Jakob Augstein - „Der Garten ist das Bekenntnis zum Eigentum“

Ein Gespräch mit dem gärtnernden Verleger Jakob Augstein über Nymphen, Hortensien-Joints- und Horst Seehofers Modelleisenbahn

Zum Gärtnern kam der Verleger, Spiegel-Erbe und Sohn Martin Walsers durch Zufall: Kaum in die bürgerliche Berliner Vorstadt gezogen, setzte ihn der „verwahrloste Flecken“, den er hinter seinem neuen Haus erblickte, unter botanischen Zugzwang. Jahre später ist sein Garten nun fertig, es gibt darin kaum noch Arbeit, und wohl auch deshalb setzte ihm Augstein ein literarisches Denkmal: In „Die Tage des Gärtners“ vereint er philosophische Gartengedanken mit konkreten Anweisungen, etwa der folgenden: „Wenn Sie einen Sohn haben, sollten Sie darauf achten, ihn nicht in den Gartenteich zu werfen, solange er mit Lanze oder Schwert bewaffnet ist“ – wegen der Teichfolie.

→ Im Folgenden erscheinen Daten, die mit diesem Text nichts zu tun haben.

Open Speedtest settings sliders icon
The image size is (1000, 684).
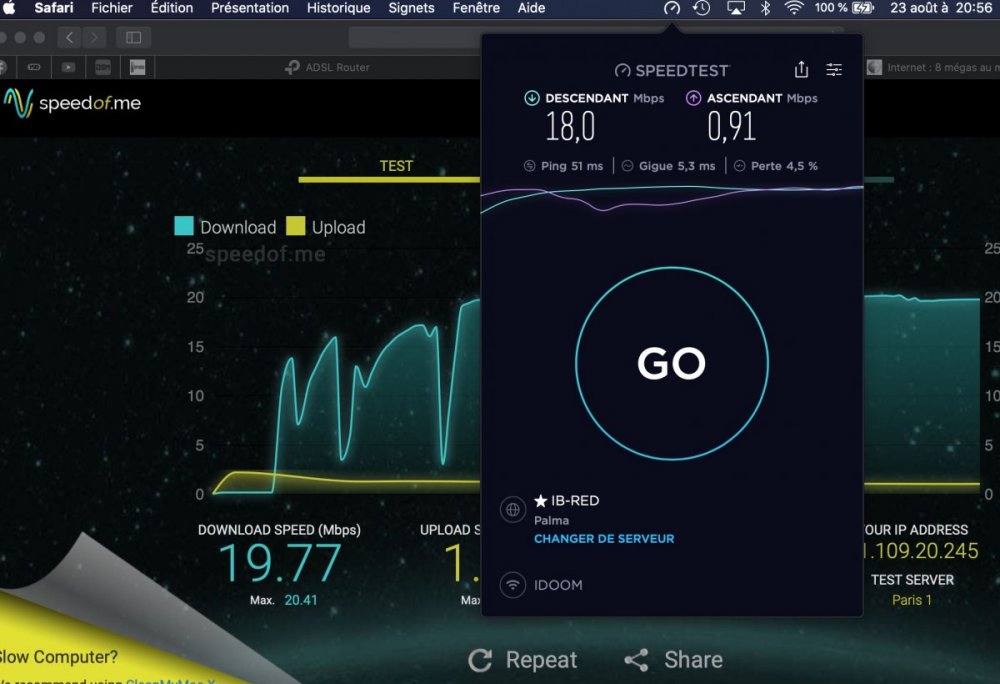[x=834, y=70]
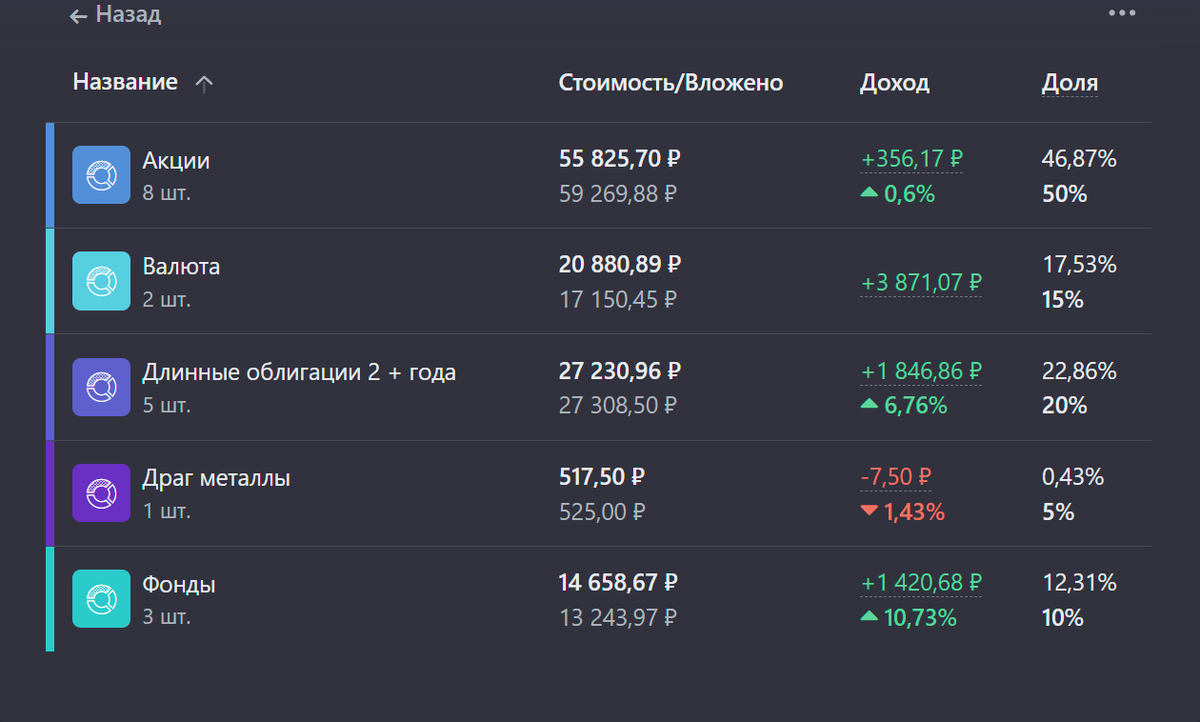The height and width of the screenshot is (722, 1200).
Task: Click the Название column header text
Action: coord(125,82)
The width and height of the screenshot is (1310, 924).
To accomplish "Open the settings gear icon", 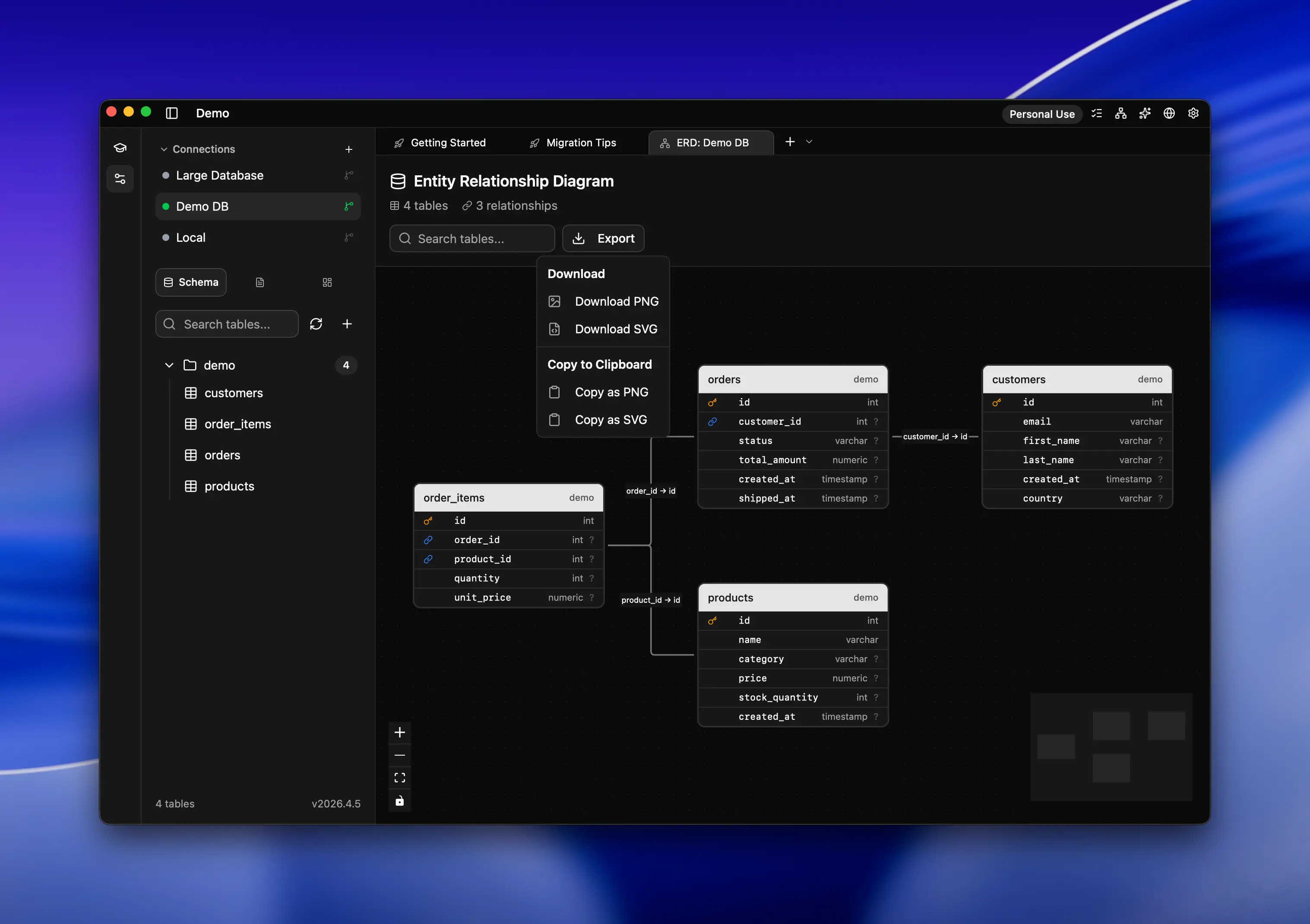I will coord(1193,114).
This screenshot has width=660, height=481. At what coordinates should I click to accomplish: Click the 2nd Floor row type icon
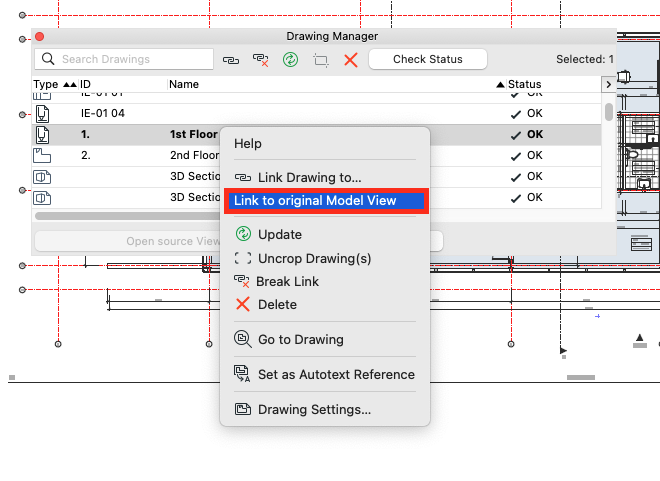click(x=42, y=155)
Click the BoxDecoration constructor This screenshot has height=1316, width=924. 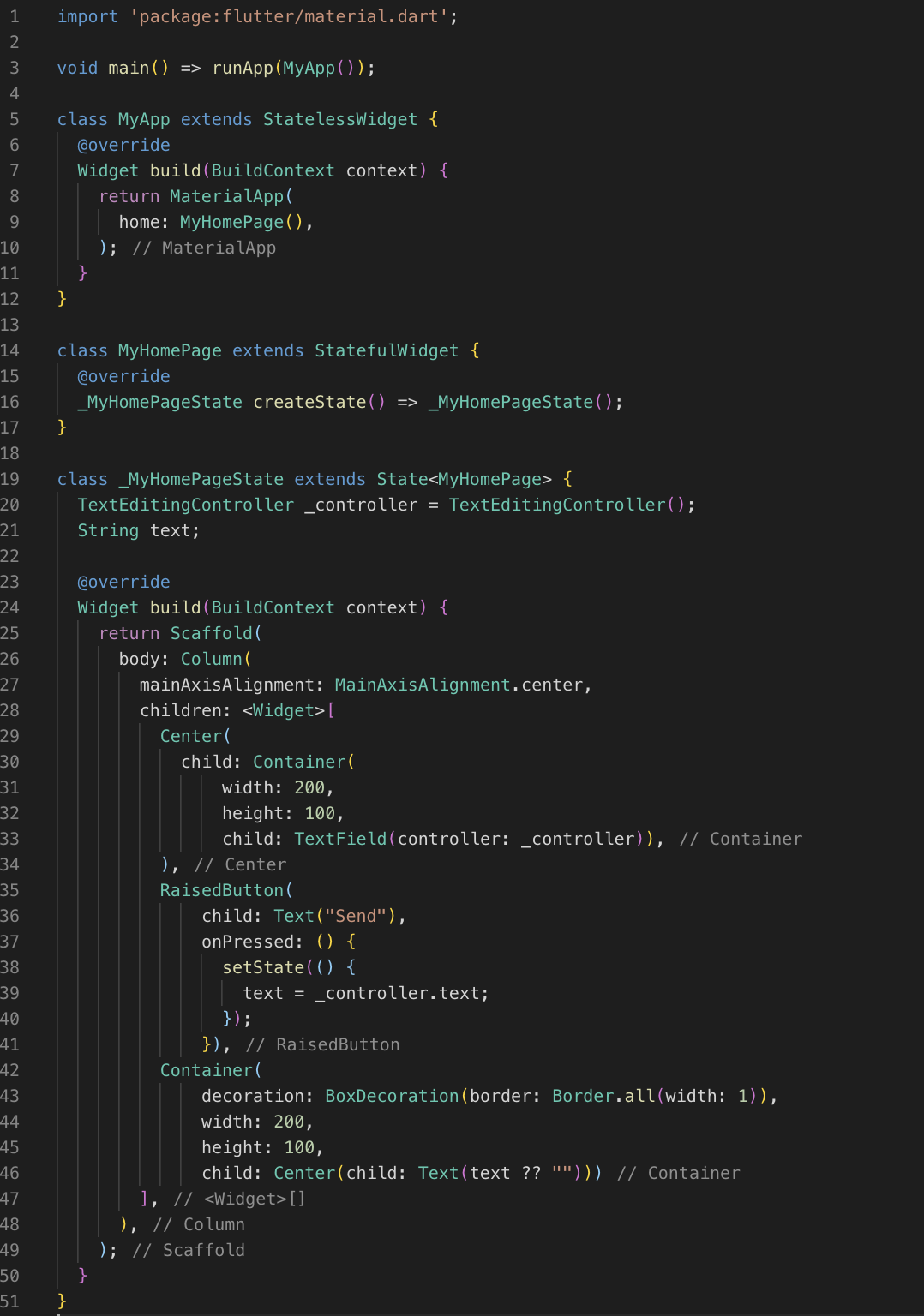click(391, 1097)
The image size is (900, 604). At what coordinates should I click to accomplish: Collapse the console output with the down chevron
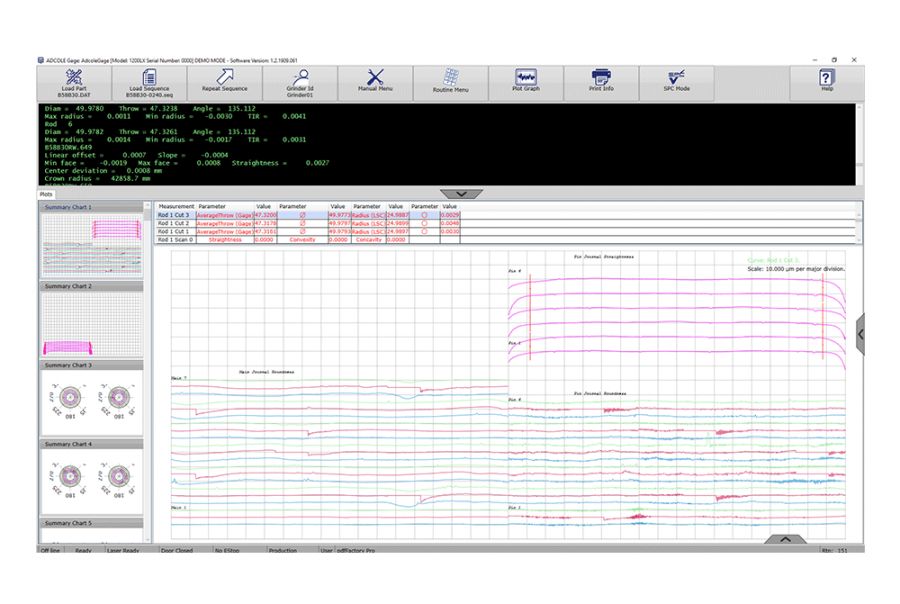click(x=461, y=193)
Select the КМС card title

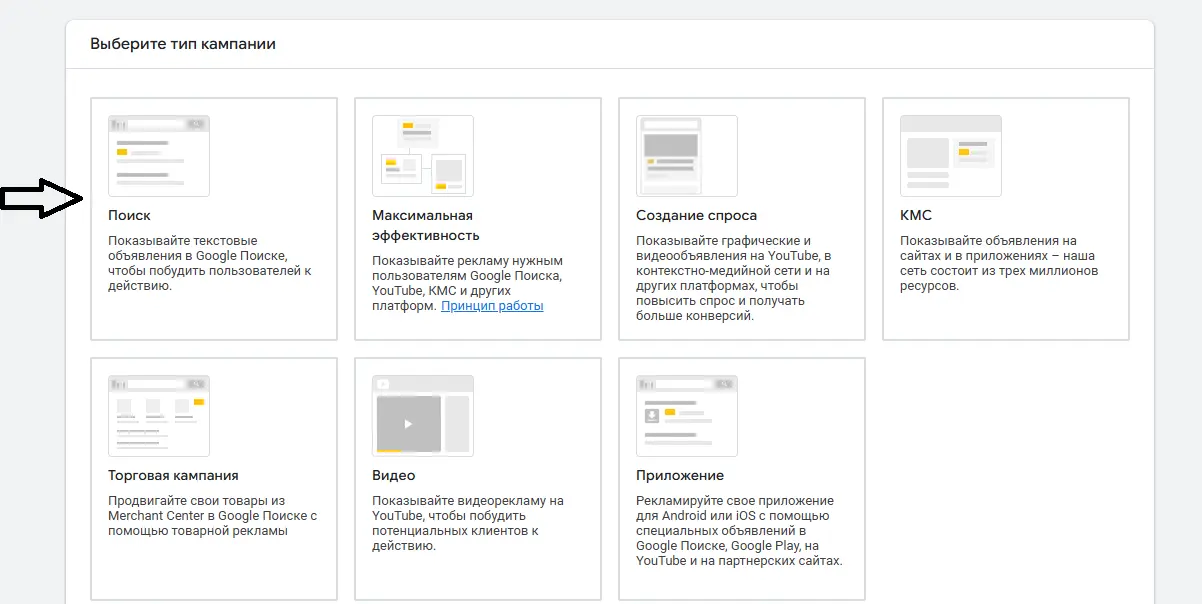point(915,215)
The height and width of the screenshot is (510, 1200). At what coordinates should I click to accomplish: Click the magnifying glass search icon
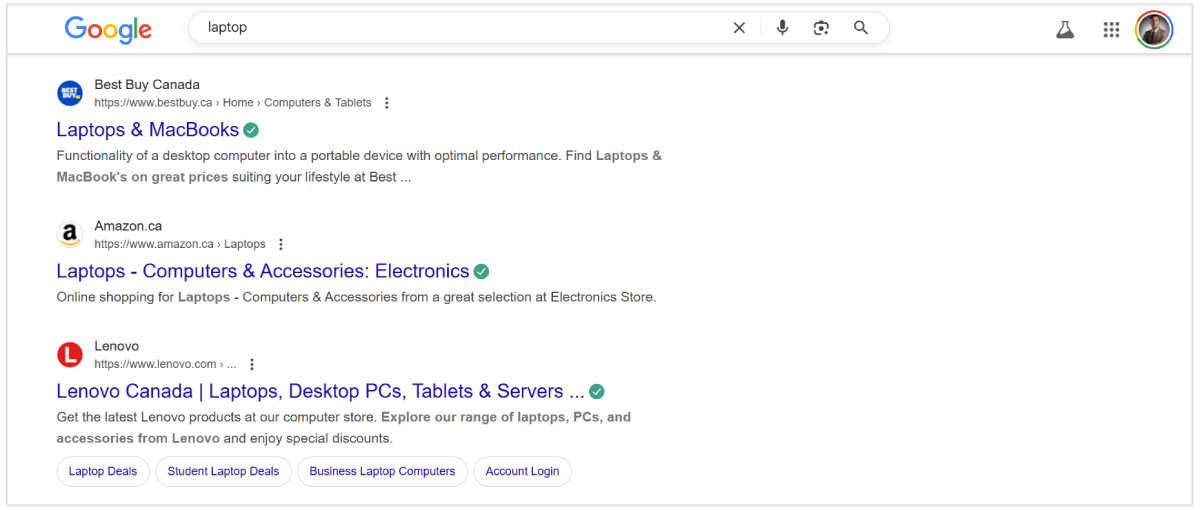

Das Schreiben über Gärten kann allerdings immer nur Ersatzdroge sein, und so ist Augstein nun auf der Suche nach einem Landgut, um auf einem größeren Grundstück von vorn anzufangen. Und um sich endlich Schafe anzuschaffen, „liebevolle, zärtliche Tiere von gleichmütiger Würde“, für die er schon immer ein Faible hatte. Wir trafen ihn in Berlin.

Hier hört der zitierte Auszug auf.